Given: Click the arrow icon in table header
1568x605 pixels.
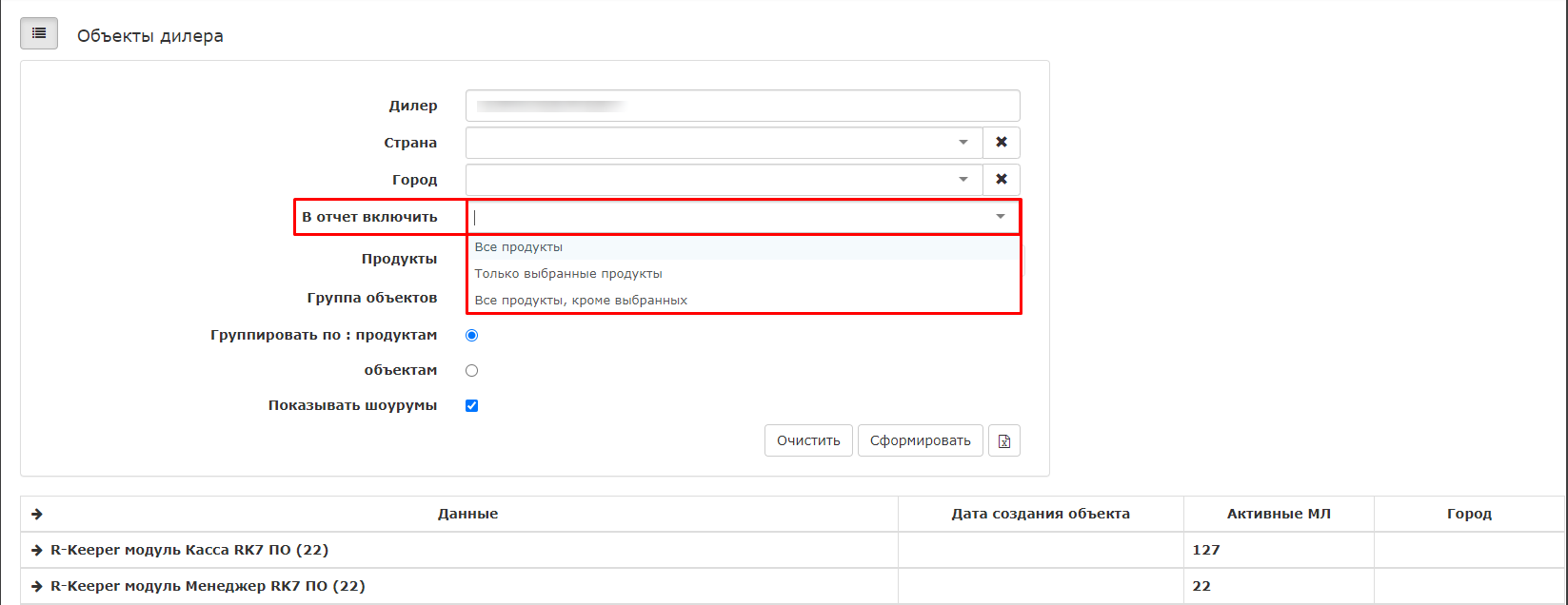Looking at the screenshot, I should click(x=37, y=514).
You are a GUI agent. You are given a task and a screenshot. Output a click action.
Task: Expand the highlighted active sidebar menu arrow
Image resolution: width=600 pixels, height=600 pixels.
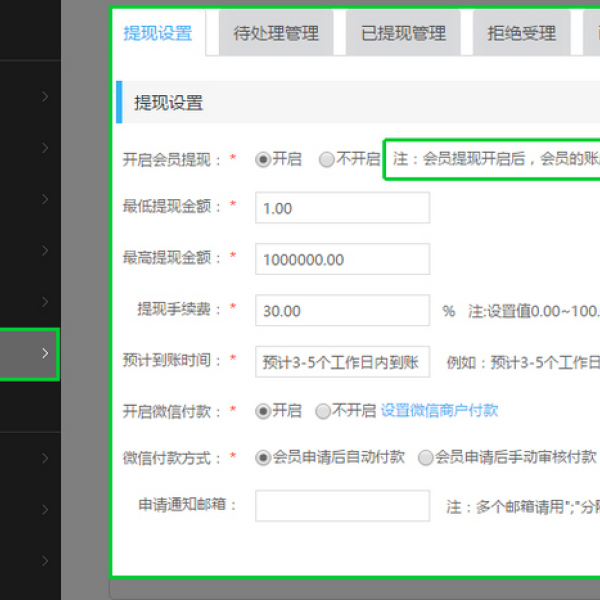click(x=45, y=353)
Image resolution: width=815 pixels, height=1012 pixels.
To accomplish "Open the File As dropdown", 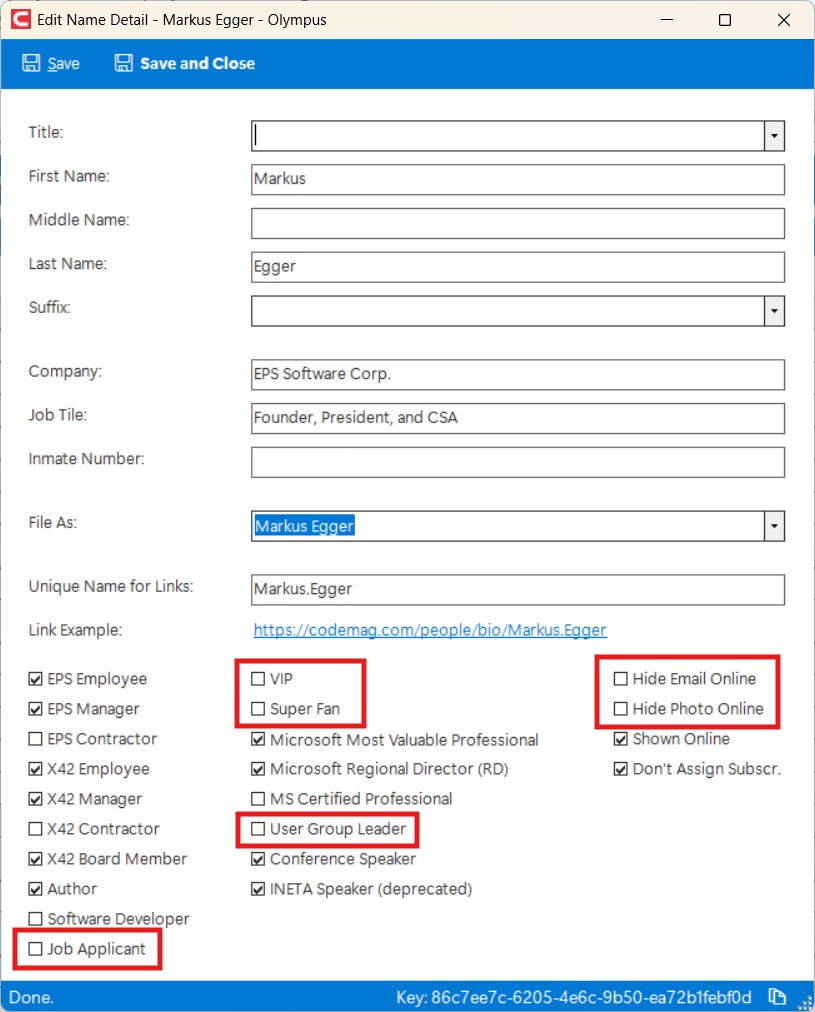I will click(774, 527).
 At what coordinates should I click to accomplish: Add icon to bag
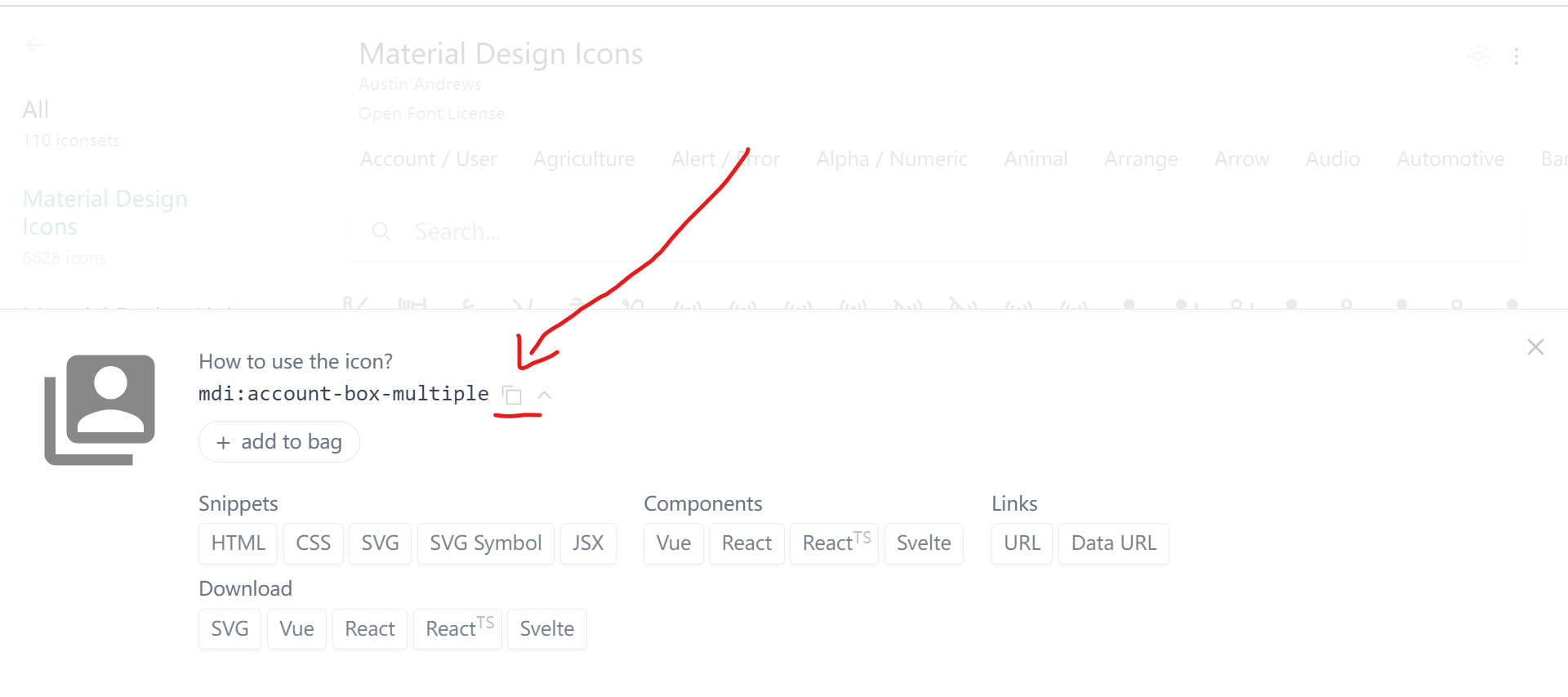279,442
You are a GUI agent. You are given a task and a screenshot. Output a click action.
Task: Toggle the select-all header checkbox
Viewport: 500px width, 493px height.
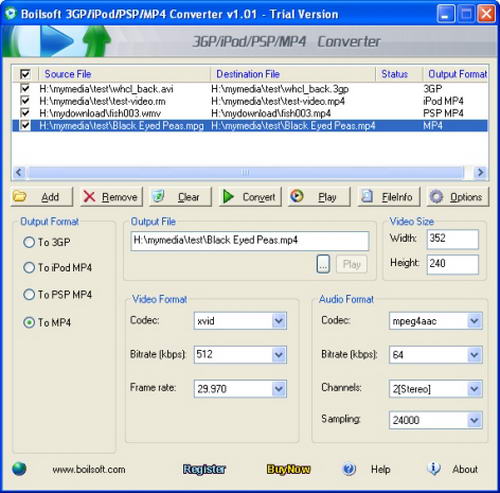coord(25,74)
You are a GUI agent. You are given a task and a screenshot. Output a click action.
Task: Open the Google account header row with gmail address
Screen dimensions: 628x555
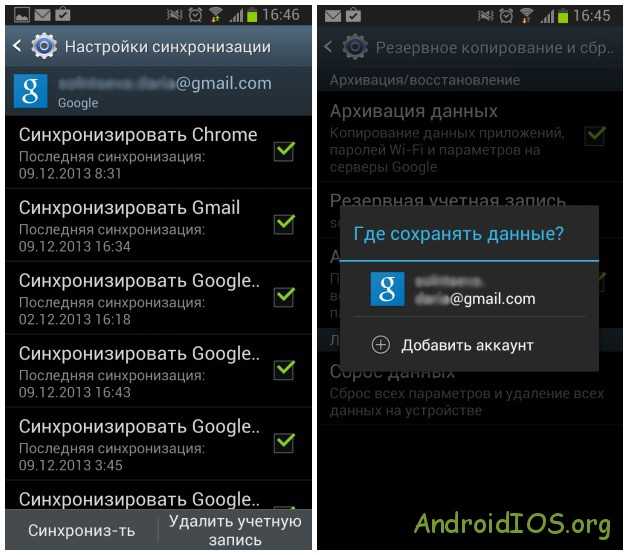click(x=159, y=91)
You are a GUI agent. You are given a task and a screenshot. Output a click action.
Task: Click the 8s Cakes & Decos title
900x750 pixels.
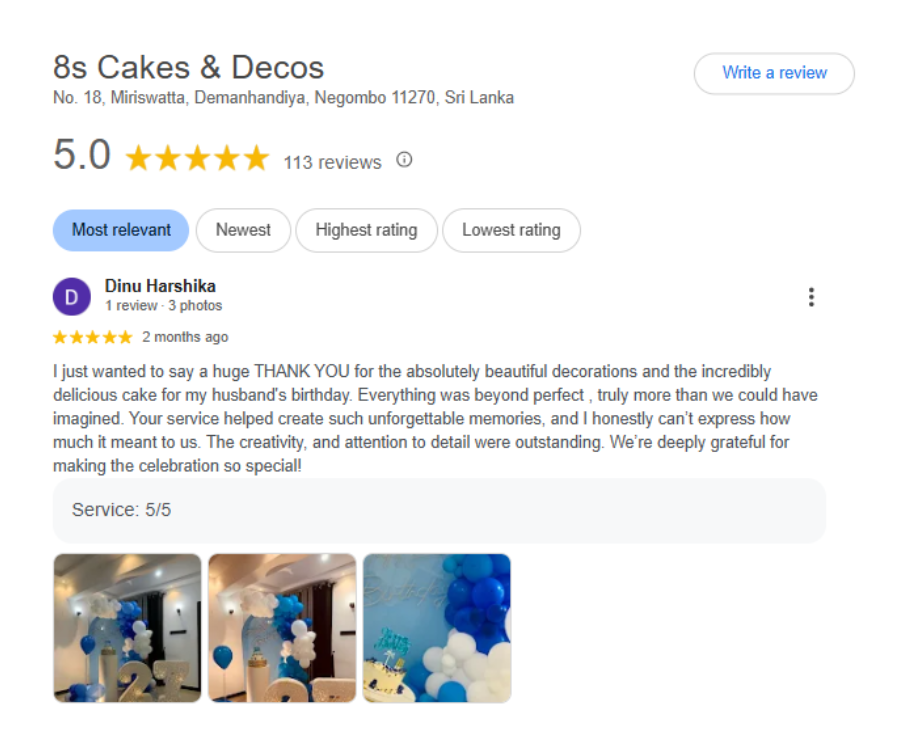[188, 67]
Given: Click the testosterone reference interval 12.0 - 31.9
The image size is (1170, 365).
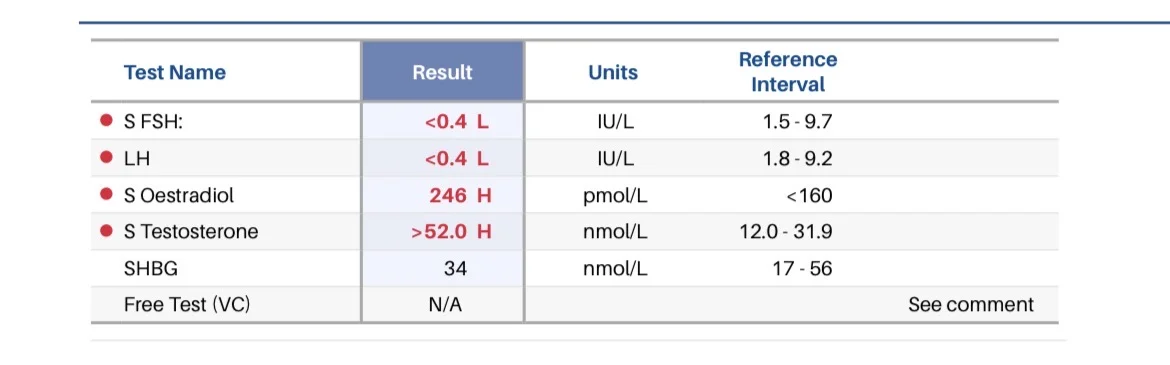Looking at the screenshot, I should coord(786,232).
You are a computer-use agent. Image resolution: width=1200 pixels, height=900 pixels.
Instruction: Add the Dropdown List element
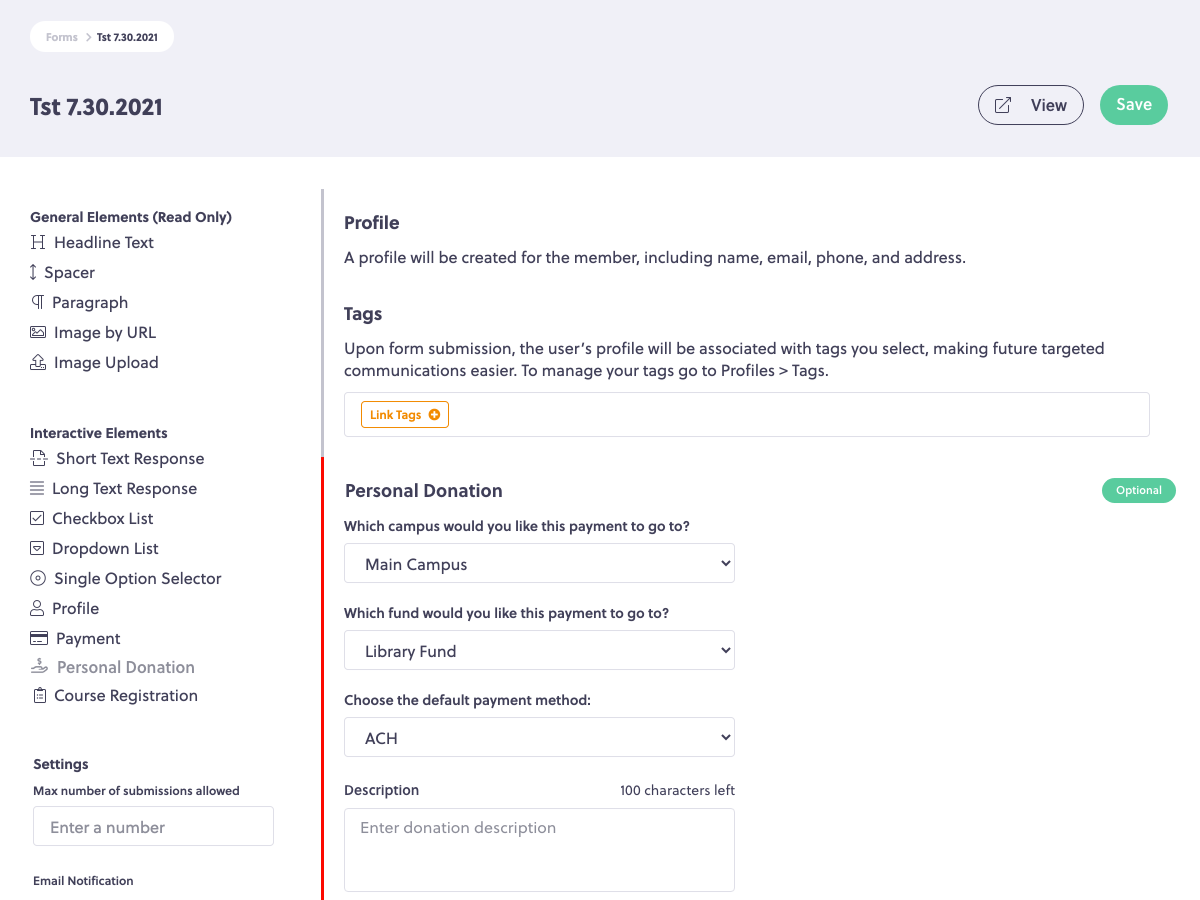[x=105, y=549]
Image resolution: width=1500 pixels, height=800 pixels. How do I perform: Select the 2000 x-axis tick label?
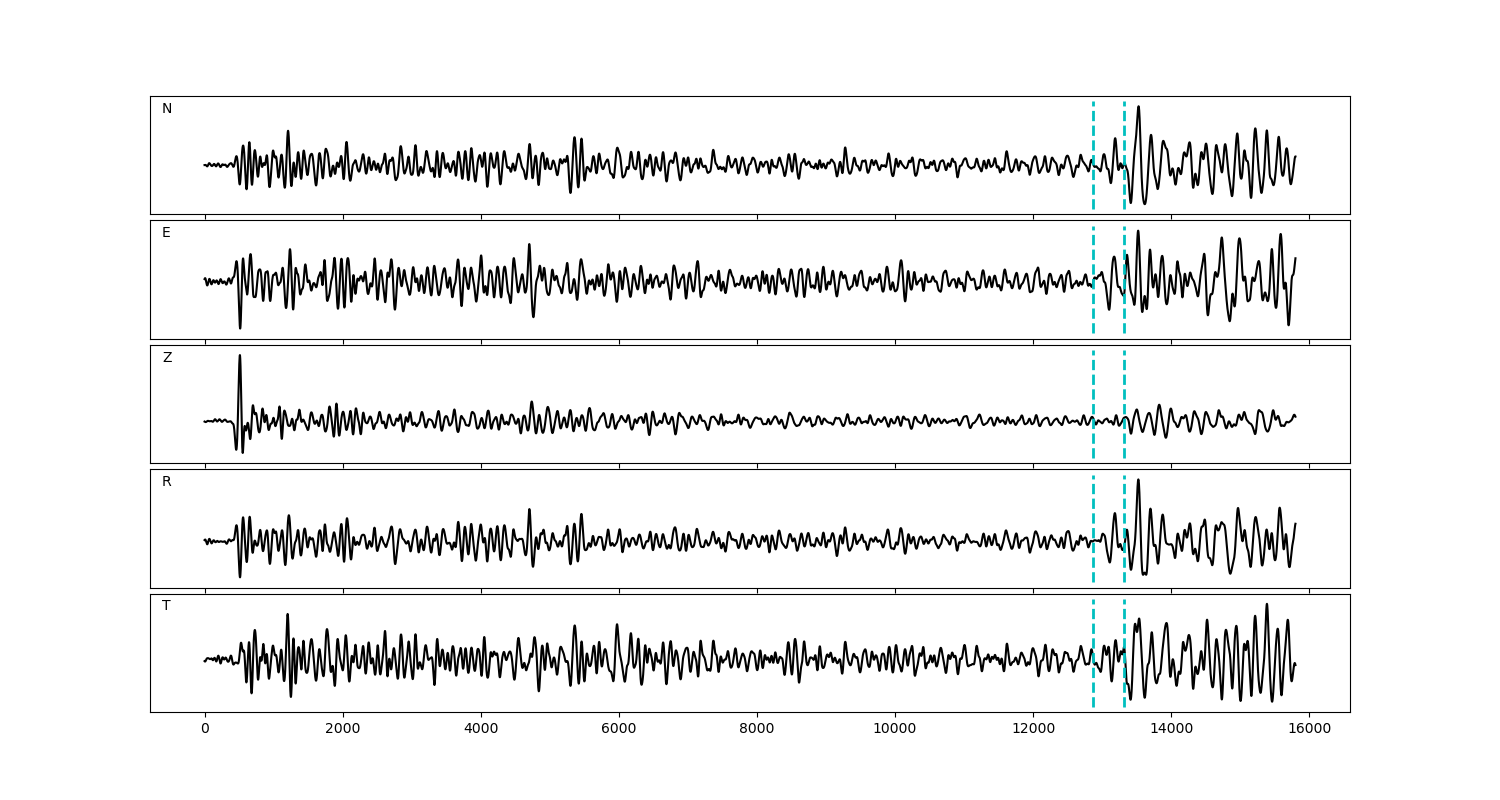click(x=343, y=730)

▶ [What to do]:
Write out exactly the lines from the one containing "You are a computer-use" through the last line of the records above, both ends included, and leave out any pictures.

▶ [Exercise solution]:
You are a computer-use agent. Image resolution: width=1200 pixels, height=900 pixels.
Instruction: Add the Dropdown List element
[x=105, y=549]
Image resolution: width=1500 pixels, height=800 pixels. How do I perform: Select the 2000 x-axis tick label?
click(x=343, y=730)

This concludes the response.